### OBJECTIVE
Count the lines in the entries below that contain the string "pyautogui", matching case exactly, and reply with the number alone.

### INPUT MATERIAL
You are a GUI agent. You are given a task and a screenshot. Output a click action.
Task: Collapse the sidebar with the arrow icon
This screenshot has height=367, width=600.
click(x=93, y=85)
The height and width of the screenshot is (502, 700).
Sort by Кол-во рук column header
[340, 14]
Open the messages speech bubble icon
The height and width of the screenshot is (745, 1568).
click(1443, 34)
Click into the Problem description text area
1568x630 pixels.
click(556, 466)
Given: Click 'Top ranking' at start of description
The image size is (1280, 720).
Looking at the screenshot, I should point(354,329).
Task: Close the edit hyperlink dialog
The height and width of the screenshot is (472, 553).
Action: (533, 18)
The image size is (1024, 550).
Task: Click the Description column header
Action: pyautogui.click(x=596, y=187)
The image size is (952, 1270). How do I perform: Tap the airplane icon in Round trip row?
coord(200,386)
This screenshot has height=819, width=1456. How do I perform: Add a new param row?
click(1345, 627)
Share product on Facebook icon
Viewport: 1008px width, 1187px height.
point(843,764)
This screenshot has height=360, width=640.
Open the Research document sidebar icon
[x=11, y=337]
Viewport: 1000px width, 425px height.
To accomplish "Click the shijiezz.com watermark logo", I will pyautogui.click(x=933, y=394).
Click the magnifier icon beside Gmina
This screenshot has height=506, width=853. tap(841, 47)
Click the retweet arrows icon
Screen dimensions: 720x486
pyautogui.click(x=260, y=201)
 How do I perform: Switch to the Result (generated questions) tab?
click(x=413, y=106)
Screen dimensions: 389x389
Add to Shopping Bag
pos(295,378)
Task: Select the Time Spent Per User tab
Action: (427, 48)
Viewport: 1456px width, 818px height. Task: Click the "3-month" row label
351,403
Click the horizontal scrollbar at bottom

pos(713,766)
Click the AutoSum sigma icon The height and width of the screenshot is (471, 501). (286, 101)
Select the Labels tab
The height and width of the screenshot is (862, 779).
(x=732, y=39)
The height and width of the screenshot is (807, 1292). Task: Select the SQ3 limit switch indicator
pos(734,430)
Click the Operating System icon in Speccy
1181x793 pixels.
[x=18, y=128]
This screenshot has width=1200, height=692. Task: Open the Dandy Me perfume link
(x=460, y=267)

### TASK ANSWER
3